══ Source records

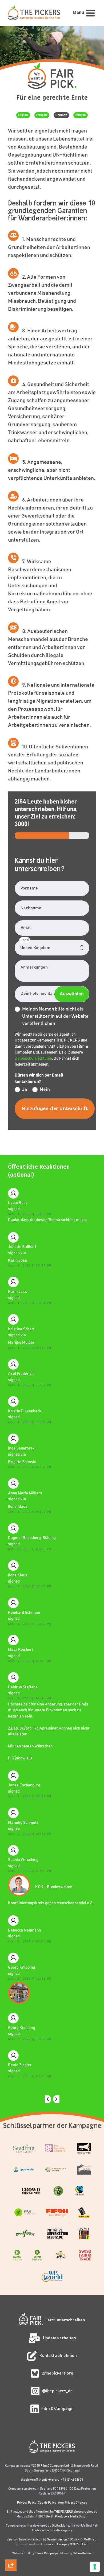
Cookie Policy (47, 2502)
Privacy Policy (26, 2502)
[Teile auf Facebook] (11, 2537)
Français (41, 115)
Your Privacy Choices (72, 2502)
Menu (78, 12)
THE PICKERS (63, 2511)
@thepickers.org (57, 2373)
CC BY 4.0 (75, 2539)
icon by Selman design (51, 2539)
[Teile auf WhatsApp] (11, 2552)
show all (23, 1758)
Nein (45, 1089)
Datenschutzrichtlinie (33, 1058)
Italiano (80, 115)
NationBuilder (82, 2553)
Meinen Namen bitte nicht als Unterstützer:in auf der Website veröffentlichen (55, 1016)
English (23, 115)
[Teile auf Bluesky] (11, 2506)
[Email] (11, 2476)
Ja (24, 1089)
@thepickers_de (57, 2391)
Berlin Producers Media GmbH (66, 2516)
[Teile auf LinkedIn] (11, 2521)
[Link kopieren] (11, 2460)
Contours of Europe (53, 2544)
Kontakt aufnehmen (58, 2355)
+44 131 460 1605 (72, 2479)
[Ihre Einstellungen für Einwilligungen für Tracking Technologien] (95, 2567)
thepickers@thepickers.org (40, 2479)
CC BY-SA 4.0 (79, 2544)
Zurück (48, 2099)
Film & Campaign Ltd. (55, 2465)
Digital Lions (60, 2525)
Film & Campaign (57, 2408)
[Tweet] (11, 2491)
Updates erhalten (59, 2338)
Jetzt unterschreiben (65, 2320)
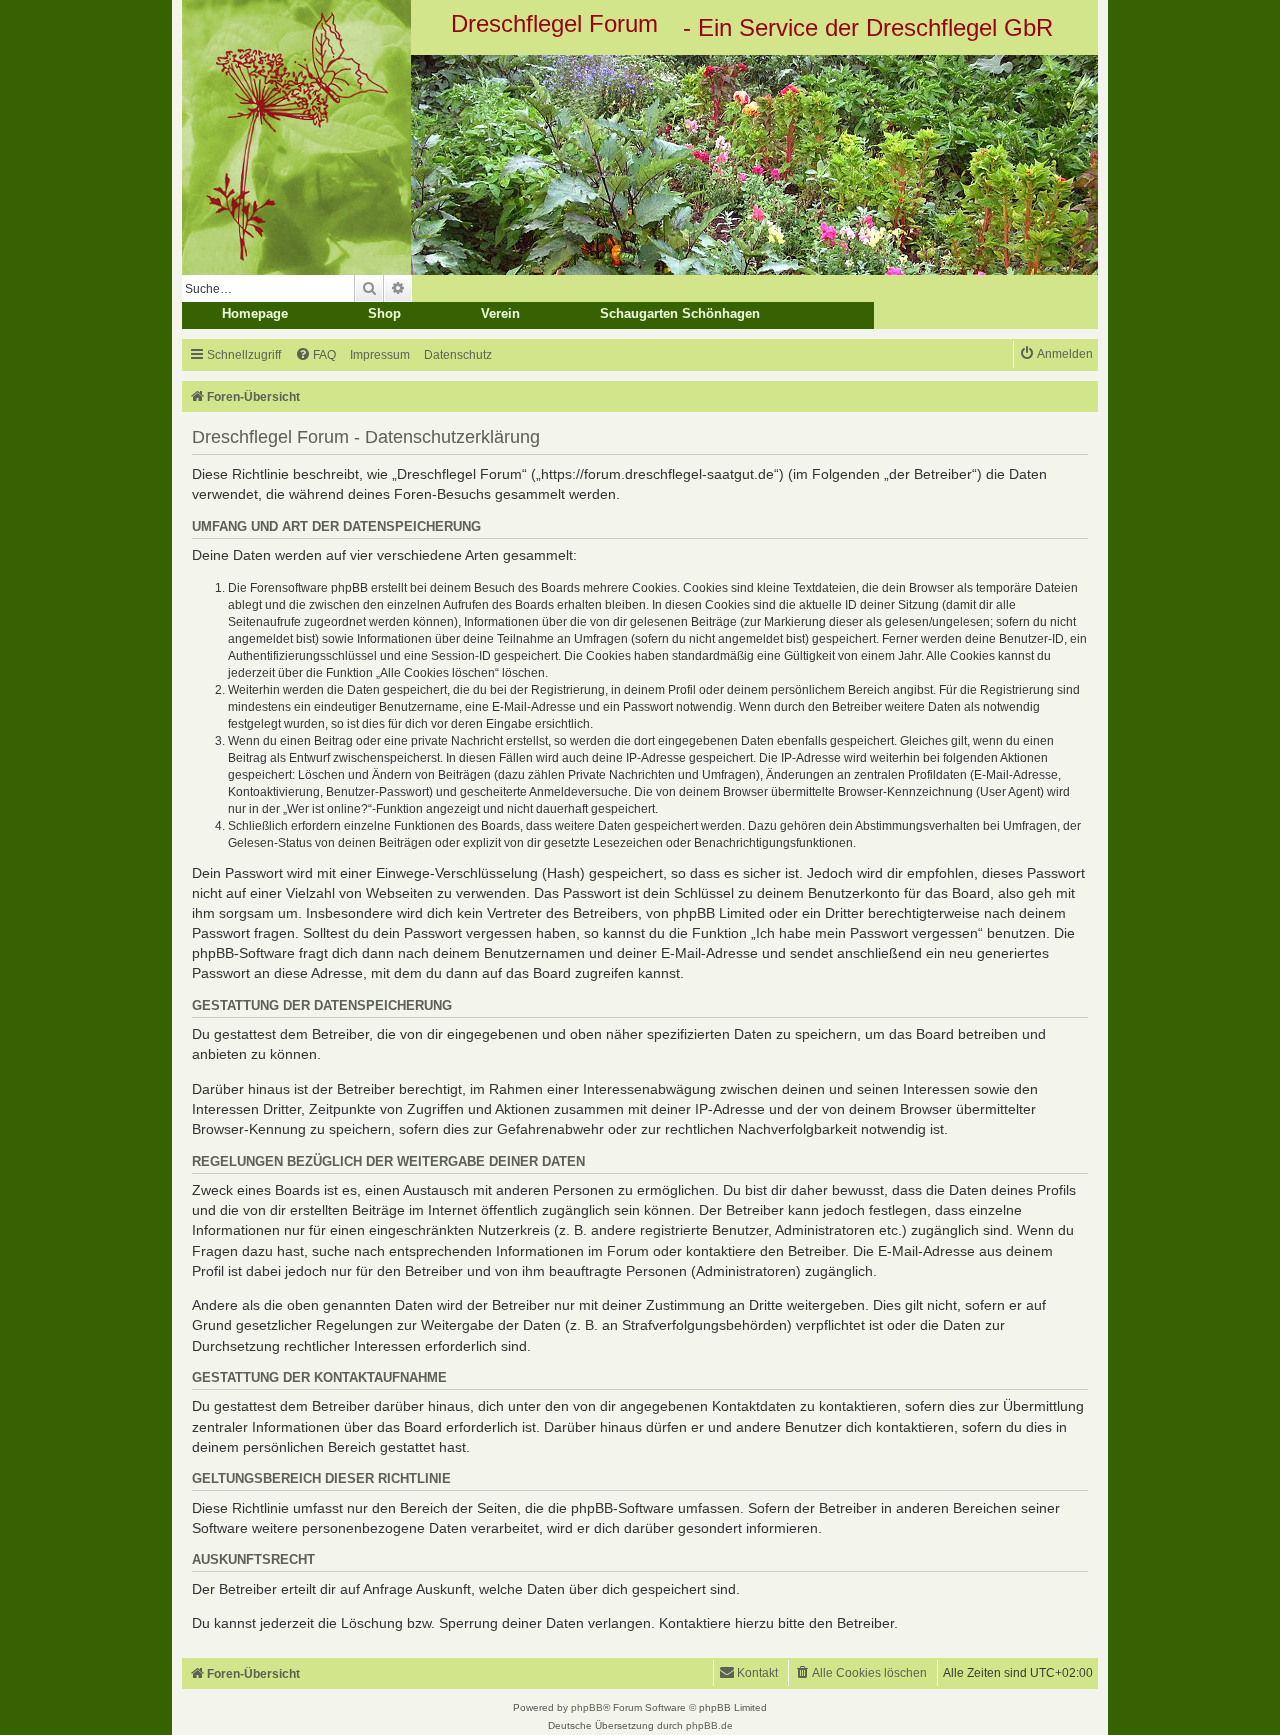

════

* Aim of the exercise
Show me every line of the entries above that holds "Privacy".

* Task output
Privacy Policy (26, 2502)
Your Privacy Choices (72, 2502)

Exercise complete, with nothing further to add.